New portfolios have been created by mashing up and re-slicing the old departments for business, international trade, digital, culture, media and sport. There is now a secretary of state for energy security and net zero (Grant Shapps), one for science, innovation and technology (Michelle Donelan) and one for business and trade (Kemi Badenoch).
If progress on climate policy, energy and industrial strategy is measured by volume of relevant cabinet job titles, Britain’s commitment has been dialled from two to three – a 50% increase. But that isn’t how it works.
The prime minister moves people around to create the illusion of action. He appoints Greg Hands, a former cabinet minister with professional credentials, as party chair. Then, as Hands’s deputy, he installs Lee Anderson, an aggressive culture warrior qualified only for crass provocation. That is not the choice of a leader who is serious about making the Tories fit for government. It is a classic symptom of intellectual paralysis in a tired administration.
Sunak is fiddling with the laces on shoes Britain has yet to put on for a race that our competitors are already running. There are two separate but related reasons why Sunak cannot catch up.
A large part of the Conservative party is allergic to government meddling in the economy on the scale required for a dash to green tech. The impulse for radical economic reinvention has already been spent on a different revolution, Brexit, whose keenest Tory advocates believe the best thing the state can do for enterprise is get out of its way.

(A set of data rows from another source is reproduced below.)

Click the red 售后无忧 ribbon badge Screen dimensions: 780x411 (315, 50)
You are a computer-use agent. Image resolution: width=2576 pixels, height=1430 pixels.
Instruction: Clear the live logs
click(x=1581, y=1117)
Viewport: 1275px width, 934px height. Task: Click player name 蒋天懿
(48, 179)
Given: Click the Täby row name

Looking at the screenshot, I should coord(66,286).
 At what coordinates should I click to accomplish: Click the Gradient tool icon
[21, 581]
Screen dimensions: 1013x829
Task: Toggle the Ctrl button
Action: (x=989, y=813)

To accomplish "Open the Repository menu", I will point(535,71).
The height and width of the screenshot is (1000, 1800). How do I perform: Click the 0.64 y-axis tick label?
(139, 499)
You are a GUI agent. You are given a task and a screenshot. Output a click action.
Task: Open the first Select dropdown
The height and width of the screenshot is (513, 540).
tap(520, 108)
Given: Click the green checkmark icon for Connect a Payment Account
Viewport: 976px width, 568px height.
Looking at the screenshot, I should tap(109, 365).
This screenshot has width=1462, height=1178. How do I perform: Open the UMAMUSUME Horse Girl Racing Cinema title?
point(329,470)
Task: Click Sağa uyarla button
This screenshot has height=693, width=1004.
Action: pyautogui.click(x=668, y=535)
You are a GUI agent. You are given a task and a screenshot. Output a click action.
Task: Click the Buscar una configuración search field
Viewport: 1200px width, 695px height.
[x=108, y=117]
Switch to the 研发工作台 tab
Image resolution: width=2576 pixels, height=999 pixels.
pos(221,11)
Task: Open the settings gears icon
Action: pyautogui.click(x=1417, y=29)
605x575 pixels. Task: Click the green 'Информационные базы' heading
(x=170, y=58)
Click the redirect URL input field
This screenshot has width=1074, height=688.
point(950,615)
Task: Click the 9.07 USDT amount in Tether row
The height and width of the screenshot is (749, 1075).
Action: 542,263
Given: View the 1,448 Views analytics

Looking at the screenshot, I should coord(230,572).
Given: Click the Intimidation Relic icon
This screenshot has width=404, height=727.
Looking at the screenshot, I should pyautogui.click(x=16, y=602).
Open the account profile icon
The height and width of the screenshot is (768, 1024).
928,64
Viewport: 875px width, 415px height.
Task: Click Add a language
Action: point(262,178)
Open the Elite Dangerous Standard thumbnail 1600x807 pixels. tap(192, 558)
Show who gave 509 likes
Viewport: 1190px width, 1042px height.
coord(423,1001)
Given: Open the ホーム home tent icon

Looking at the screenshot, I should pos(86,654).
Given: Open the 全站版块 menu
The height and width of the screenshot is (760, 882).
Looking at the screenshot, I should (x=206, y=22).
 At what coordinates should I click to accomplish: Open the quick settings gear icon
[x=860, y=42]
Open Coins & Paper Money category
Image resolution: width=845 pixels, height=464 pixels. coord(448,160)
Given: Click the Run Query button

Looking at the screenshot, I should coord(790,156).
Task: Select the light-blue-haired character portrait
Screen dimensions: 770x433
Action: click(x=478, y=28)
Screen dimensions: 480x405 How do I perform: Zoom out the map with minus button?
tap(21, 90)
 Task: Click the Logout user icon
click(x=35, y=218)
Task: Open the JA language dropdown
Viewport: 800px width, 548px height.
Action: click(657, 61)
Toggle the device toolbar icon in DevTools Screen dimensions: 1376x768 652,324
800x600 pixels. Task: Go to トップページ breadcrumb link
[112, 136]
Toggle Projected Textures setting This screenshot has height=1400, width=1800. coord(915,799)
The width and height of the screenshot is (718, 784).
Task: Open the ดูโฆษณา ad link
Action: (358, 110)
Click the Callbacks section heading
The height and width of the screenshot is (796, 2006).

There is an interventionist school of Brexit that would use regulatory autonomy for industrial activism. (Boris Johnson counts himself a disciple.) But the dominant strain is a libertarian cult whose fantasy economic policy was one that Liz Truss tried, with disastrous effect, and would happily try again in the belief that its only flaw was poor communication.
That leads to the second problem. Truss’s fiscal misadventures, on top of Johnson’s bombast and general Brexit turbulence, cost Britain its market premium as a serious, reliable country when bidding for foreign investment. The effort to restore that status leads to a trap. Caution in all things, especially austere budgets, signals a necessary commitment to stability, but at the expense of bold decisions that might get the economy moving again. Fear of spooking markets compels the chancellor, Jeremy Hunt (and his Labour shadow, Rachel Reeves), to prove their financial sobriety by pledging to do no more than tinker at the margins of a stagnant status quo.
That is a chill factor felt by a lone-rider economy, exposed on the doorstep of a much bigger, better-insulated continental bloc. The supposed compensation is the sovereignty to act quickly and make our own rules. In theory, that permits agility in fields where there are no established standards or dominant players. But exploiting those industries of the future requires political leadership blessed with strategic foresight, high-quality governing institutions at local and national level, plus the fiscal headroom to place some risky bets.
None of those conditions pertains in Britain. Even if they did, the sheer size of the single European market would exert a gravitational pull. Anyone investing in Britain will want to sell to the continent. Bespoke rules can be written in Whitehall to give indigenous companies a head start, but they’ll end up aligned with whatever Brussels does to avoid putting a burden on businesses that trade in both jurisdictions.
The drivers of Brexit can keep revving the rhetorical engines of sovereignty in celebration of their imaginary escape from Europe. That won’t get Britain out of its economic and strategic dead end. Then, eventually, when the passengers are sick of the pointless din, the choking fumes and going nowhere, the gears can be put into reverse.